Summary

Visualizing Covid-19 patients number in the State of Minnesota using altair. The county data is taken from New York Times repository.

Introductions

I enjoy browsing through the data provided by the Minnesota Department of Health on Covid-19 cases daily. It provides the most up-to-date number of confirmed positive cases in the state. However, to get the historical data is a little circuitous.

So, I was thrilled to learn that the New York Times published their county-by-county Covid-19 data historically. It motivated me to create an interactive map of Minnesota and their historical data on a similar fashion as shown on the covid-19 dashboards.

In summary, using a Jupyter notebook, I want to showcase fastpages' capacity to visualize interactive map and bar graph in Altair using Covid-19 data.

Results

Click on County to Filter Chart Below

Code Explanations

Here are the process to create the visuals shown above. Feel free to hit the badges above in order to see the code, or directly here.

Importing modules

I start by importing all the necessary components:

%reload_ext autoreload
%autoreload 2
import pandas as pd
import altair as alt
import requests

I used %reload_ext autoreload Python magic in order to reload all changed modules before executing a new line. Pandas and Altair are used for the data formatting and data visualizations along with requests to obtain the json formatted data.

Data Extraction and Cleaning

New York Times County-by-county Data

I am getting the data from the New York Times repository and converting it into a pandas DataFrame:

# data from NY-Times:
url="https://raw.githubusercontent.com/nytimes/covid-19-data/master/us-counties.csv"
df = pd.read_csv(url)
dfmn = df[df.state=="Minnesota"]
dfmn['date'] = pd.to_datetime(dfmn['date'])

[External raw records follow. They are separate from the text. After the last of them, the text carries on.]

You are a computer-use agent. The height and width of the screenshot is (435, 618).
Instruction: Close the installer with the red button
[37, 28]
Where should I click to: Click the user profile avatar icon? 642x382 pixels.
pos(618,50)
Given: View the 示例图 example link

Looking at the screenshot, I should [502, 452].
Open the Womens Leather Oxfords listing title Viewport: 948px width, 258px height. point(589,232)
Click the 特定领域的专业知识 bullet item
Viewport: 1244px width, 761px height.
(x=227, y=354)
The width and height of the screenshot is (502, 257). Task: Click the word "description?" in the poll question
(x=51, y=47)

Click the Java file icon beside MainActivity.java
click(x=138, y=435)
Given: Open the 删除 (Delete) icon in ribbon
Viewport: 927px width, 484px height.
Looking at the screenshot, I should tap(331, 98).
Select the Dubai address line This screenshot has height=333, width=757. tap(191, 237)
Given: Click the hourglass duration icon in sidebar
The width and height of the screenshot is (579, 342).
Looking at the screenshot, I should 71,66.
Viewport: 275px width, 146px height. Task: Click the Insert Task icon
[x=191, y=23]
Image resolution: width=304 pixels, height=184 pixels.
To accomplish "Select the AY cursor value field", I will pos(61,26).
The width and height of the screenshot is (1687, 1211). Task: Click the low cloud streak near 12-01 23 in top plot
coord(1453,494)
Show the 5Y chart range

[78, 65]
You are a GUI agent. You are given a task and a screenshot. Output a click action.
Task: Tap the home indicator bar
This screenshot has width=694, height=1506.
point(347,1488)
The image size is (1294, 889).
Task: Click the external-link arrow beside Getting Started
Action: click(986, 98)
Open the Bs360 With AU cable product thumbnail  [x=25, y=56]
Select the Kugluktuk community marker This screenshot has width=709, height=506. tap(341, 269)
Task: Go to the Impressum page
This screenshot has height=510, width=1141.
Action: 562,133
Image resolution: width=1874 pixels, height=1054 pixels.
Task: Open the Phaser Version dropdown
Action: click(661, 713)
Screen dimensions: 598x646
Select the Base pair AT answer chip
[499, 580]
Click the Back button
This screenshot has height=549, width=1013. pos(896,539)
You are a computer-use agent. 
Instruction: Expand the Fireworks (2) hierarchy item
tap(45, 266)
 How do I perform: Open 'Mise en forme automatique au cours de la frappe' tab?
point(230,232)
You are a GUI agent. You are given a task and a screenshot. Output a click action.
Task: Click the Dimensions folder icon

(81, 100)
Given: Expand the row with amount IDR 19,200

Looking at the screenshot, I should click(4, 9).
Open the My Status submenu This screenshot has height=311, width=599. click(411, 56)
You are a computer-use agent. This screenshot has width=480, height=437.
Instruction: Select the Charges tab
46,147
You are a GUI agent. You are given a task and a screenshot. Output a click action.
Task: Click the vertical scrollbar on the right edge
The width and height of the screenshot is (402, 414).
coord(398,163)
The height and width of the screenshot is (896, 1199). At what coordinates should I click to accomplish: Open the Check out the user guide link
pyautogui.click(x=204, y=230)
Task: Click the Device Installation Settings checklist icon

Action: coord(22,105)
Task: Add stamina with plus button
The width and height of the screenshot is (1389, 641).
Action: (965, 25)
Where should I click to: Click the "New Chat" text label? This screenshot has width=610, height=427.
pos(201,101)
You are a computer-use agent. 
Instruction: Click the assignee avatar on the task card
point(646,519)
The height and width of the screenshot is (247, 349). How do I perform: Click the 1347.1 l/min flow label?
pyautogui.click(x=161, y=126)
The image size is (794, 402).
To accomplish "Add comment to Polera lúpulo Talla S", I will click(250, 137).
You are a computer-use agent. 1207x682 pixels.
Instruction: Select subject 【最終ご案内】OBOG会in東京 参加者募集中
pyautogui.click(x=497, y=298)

As mentioned on the their github repository:

Many state health departments choose to report cases separately when the patient’s county of residence is unknown or pending determination. In these instances, we record the county name as “Unknown.” As more information about these cases becomes available, the cumulative number of cases in “Unknown” counties may fluctuate.

I dropped the unknown number of confirmed cases because the number of confirmed cases is higher than reported on the Minnesota Department of Health web site if I include them.

# drop the null values by first finding the index of the unknown, then use list 
# comprehension to drop the values 
unknown = dfmn[dfmn.isnull().any(axis="columns")].index
dfmn = dfmn.drop([i for i in unknown], axis=0)
del unknown
# now that there is no null value:
# convert the FIPS as string in integer format to match with the json county data for Minnesota
dfmn.fips = dfmn.fips.astype(int).astype(str)

However, that is not the case for death counts. The death count discrepancies are on the 27th and the 26th of March. By checking between the Minnesota Department of Health web archive and our New York Times dataset, I decided to add the unknown death count data to Hennepin county. This might not reflect the reality, but adding the data to Hennepin county makes the most sense in order to maintain anonimity and accuracy of the data due to the county having the highest number of cases in the State of Minnesota.

# dealing with discrepancy with the death count: 
# use: https://web.archive.org/web/*/https://www.health.state.mn.us/diseases/coronavirus/situation.html
# and see the difference between the two dates of 03/28 and 03/27
# 03-28
# dfmn[(dfmn.date=="2020-03-28")&(dfmn.deaths != 0)]
# 03-27
# dfmn[(dfmn.date=="2020-03-27")&(dfmn.deaths != 0)]
#hide
# let's add the death data into Hennepin county for 03-27:
dfmn.loc[dfmn[(dfmn.county=="Hennepin")&(dfmn.date=="2020-03-27")].index[0],'deaths'] = 2
# new 2020-03-27:
# dfmn[(dfmn.date=="2020-03-27")&(dfmn.deaths != 0)]
# 2020-03-26
# dfmn[(dfmn.date=="2020-03-26")&(dfmn.deaths != 0)]
# I added 1 death data into Hennepin county for 2020-03-26
dfmn.loc[dfmn[(dfmn.county=="Hennepin")&(dfmn.date=="2020-03-26")].index[0],'deaths'] = 1

County data

The topographic and FIPS data is taken from David Eldersved's github repository.

# getting minnesota county data
url_counties = "https://raw.githubusercontent.com/deldersveld/topojson/master/countries/us-states/MN-27-minnesota-counties.json"
resp = requests.get(url_counties)
data= resp.json()
del resp
df_county = pd.json_normalize(data['objects']['cb_2015_minnesota_county_20m']['geometries'])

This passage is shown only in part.